-- DATA follows --

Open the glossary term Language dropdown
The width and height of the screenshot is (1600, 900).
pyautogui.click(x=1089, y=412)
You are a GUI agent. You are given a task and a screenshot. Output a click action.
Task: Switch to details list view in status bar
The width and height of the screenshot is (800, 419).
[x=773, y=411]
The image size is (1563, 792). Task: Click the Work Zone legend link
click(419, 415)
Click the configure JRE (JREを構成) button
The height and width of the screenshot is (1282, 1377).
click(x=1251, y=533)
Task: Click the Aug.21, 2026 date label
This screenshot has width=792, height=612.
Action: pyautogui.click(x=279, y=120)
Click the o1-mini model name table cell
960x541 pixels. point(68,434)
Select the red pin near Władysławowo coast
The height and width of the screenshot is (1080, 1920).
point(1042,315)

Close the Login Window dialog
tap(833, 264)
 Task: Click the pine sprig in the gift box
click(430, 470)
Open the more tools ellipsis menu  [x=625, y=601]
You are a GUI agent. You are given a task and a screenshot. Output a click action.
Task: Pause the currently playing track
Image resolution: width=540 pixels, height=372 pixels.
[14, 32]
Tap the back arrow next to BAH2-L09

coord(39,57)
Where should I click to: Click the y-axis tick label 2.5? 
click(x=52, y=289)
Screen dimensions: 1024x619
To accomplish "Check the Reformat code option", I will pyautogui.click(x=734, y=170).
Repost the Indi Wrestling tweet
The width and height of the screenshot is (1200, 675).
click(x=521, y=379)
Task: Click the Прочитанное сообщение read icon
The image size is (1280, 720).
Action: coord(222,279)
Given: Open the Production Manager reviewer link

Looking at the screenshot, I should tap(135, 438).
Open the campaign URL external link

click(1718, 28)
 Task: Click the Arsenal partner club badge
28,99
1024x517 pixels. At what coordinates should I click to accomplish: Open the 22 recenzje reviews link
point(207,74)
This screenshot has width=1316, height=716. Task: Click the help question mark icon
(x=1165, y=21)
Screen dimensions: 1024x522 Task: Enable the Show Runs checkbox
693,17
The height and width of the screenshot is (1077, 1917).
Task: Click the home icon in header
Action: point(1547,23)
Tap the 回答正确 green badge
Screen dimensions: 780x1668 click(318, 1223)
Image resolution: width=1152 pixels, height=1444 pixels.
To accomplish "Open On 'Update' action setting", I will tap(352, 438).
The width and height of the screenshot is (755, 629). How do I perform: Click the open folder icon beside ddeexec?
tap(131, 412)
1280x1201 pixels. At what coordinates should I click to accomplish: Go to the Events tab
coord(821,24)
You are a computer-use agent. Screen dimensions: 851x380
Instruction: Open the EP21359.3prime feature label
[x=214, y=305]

-- DATA concluded --

REQUIRED WORK: What is needed is an exact copy of the line containing "Image resolution: width=1152" and each line after it, through the final line of the entries above.

RESULT:
Image resolution: width=1152 pixels, height=1444 pixels.
To accomplish "Open On 'Update' action setting", I will tap(352, 438).
The width and height of the screenshot is (755, 629). How do I perform: Click the open folder icon beside ddeexec?
tap(131, 412)
1280x1201 pixels. At what coordinates should I click to accomplish: Go to the Events tab
coord(821,24)
You are a computer-use agent. Screen dimensions: 851x380
Instruction: Open the EP21359.3prime feature label
[x=214, y=305]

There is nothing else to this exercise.